Para alcançar a vitória, no entanto, o Glorioso tem pela frente um adversário encardido, que segundo o técnico Jair Ventura possui um estilo de jogo bem parecido com o do alvinegro. Estudioso, o treinador mostrou conhecimento sobre o rival, projetou possíveis dificuldades do duelo e apostou que a partida será decidida nos detalhes.

– Nós temos nossa maneira de jogar. Estudamos bastante o adversário. Mandamos um observador. Acompanhamos o clássico contra o Emelec. Respeitamos o Barcelona, mas temos nossa estratégia para alcançar a vitória. É um time muito competitivo, com velocidade nas transições. Tem um jogo similar com o nosso. Com muita intensidade e força física. Acho que quem tiver mais frieza no terço final do campo vai sair vitorioso – disse.

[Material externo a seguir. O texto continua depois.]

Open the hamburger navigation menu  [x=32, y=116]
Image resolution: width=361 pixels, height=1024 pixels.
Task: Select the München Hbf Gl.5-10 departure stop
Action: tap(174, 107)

Por conta das fortes chuvas que atingem a cidade de Guayaquil, o Alvinegro não conseguiu realizar o último treino no palco onde o jogo será disputado. Jair, por sua vez, minimizou a imprevisto e reforçou a importância de ter cumprido com o planejamento técnico da atividade, independente do estádio.

– São coisas do futebol, a gente não pode ficar lamentando. Lógico que não é o ideal, queríamos fazer o reconhecimento do gramado, mas não foi possível por causa da chuva. Bola pra frente. Conseguimos trabalhar o que estava previsto – analisou.

No mais, questionado sobre o momento que vive no Botafogo, o comandante não perdeu a humildade, sua característica marcante. Jair Ventura, embora tenha destacado a grandeza do Glorioso, descartou qualquer favoritismo de seu time e lembrou o processo de reconstrução interna que a diretoria vem fazendo. Por fim, reiterou o desejo de seguir crescendo ao lado do clube.

– Pés no chão. Como eu sabia que não éramos o pior time quando estávamos na zona de rebaixamento, também não penso que somos os melhores por estarmos em uma grande competição. Espero que o Botafogo esteja sempre neste patamar. É o objetivo dessa gestão. Fomos subindo de maneira gradativa. Participei dessa reformulação. Tem que ter paciência. Pela camisa, o Botafogo precisa estar sempre almejando coisas grandes. A entrega é muito grande pra isso, mas economicamente ainda estamos crescendo. Espero estar aqui para evoluir junto com o clube – encerrou.